The cutback comes after the Pentagon ordered three additional reviews into Boeing’s plan to lease and sell 100 jets to the Air Force for use as refueling tankers.

The Defense Department said earlier this month that the Air Force can’t proceed with the contract — already suspended since early December pending an investigation — until reviews by the Pentagon general counsel, the Defense Science Board and the Industrial College of the Armed Forces are completed.

Those reviews are expected to take at least until May, according to the Defense Department.

The Pentagon’s inspector general already had been looking into the case after questions arose last year about ethical issues surrounding the way Boeing pursued the multibillion-dollar contract.

Stonecipher said development efforts on the project would be slowed starting Monday, with key program elements kept intact while the federal reviews proceed. He cited the $270 million Boeing already spent on the tanker program through the end of 2003, not counting the million-dollar-a-day cost through 50 days of 2004.

About 100 contract employees in Wichita will be let go and up to 50 employees in Puget Sound, Wash., will be laid off, he said.

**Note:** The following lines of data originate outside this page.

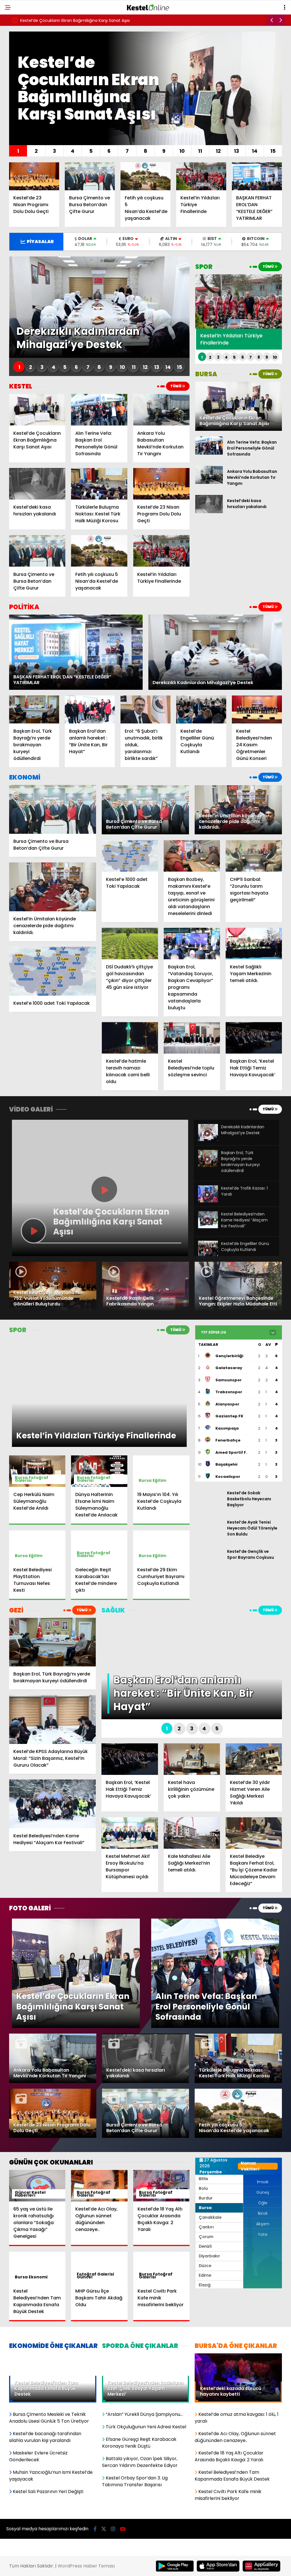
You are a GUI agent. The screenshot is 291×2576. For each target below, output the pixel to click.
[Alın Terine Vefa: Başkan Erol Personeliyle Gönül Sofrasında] (99, 410)
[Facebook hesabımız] (95, 2529)
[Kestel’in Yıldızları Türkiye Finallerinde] (201, 176)
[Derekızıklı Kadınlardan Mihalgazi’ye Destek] (208, 1139)
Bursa (145, 1480)
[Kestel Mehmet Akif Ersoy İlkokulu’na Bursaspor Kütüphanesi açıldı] (129, 1833)
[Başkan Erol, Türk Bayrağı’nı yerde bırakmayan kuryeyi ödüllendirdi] (34, 709)
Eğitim (159, 1480)
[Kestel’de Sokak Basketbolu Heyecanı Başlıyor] (209, 1504)
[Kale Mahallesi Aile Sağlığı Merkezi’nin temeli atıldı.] (192, 1833)
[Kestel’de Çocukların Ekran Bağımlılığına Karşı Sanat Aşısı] (37, 410)
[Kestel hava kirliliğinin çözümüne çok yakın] (192, 1759)
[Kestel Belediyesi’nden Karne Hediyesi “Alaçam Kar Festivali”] (208, 1227)
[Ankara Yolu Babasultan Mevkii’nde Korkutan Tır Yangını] (161, 410)
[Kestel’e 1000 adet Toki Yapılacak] (52, 971)
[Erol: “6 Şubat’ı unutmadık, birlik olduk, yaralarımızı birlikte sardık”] (145, 709)
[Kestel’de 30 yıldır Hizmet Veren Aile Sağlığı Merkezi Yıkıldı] (254, 1759)
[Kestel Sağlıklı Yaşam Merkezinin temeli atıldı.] (254, 943)
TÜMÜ (176, 386)
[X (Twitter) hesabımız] (103, 2529)
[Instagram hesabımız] (113, 2529)
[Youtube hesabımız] (123, 2529)
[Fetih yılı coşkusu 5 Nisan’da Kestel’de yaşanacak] (145, 176)
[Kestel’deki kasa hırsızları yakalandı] (37, 484)
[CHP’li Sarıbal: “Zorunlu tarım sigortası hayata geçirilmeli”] (254, 856)
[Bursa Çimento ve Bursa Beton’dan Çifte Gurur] (90, 176)
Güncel (84, 2277)
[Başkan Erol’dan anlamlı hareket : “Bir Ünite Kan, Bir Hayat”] (90, 709)
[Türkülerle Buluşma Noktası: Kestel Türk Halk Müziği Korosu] (99, 484)
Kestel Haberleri (30, 2194)
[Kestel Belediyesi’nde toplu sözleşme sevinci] (192, 1038)
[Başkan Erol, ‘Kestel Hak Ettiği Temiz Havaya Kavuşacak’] (254, 1038)
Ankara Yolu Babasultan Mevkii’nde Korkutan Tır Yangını (74, 20)
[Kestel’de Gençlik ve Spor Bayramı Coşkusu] (209, 1563)
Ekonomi (38, 2277)
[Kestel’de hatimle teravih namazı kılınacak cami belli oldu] (130, 1038)
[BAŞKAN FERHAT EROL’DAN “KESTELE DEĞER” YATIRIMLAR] (257, 176)
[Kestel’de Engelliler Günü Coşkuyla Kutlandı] (201, 709)
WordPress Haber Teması (86, 2566)
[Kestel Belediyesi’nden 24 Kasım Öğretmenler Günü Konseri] (257, 709)
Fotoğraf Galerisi (31, 1479)
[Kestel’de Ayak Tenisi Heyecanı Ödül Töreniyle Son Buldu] (209, 1533)
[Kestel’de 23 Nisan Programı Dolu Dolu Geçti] (34, 176)
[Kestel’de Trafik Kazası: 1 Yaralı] (208, 1201)
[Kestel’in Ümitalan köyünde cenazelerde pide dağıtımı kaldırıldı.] (52, 886)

“We deeply regret the difficulties that this slowdown will pose for our Boeing employees and those of our teammates,” Stonecipher said.

Dick Ziegler, a spokesman for Boeing in Wichita, said the 100 contract engineers Boeing released come from various companies working on the tanker modification program.

In an unrelated move, Boeing also issued 38 layoff notices Friday to Boeing employees in Wichita, Ziegler said. The 60-day notices are effective April 23. Friday also was the last day of work for 18 Boeing workers who had received earlier notices.

The tanker deal is considered crucial to keeping Boeing’s slumping 767 production line alive. Merrill Lynch analyst Byron Callan said in a research report earlier Friday that if the tanker deal remains in limbo by early summer, Boeing likely will move to end production of the 767.

“This could be a close call,” Callan said.

Boeing shares lost 18 cents to close at $44.34 on the New York Stock Exchange.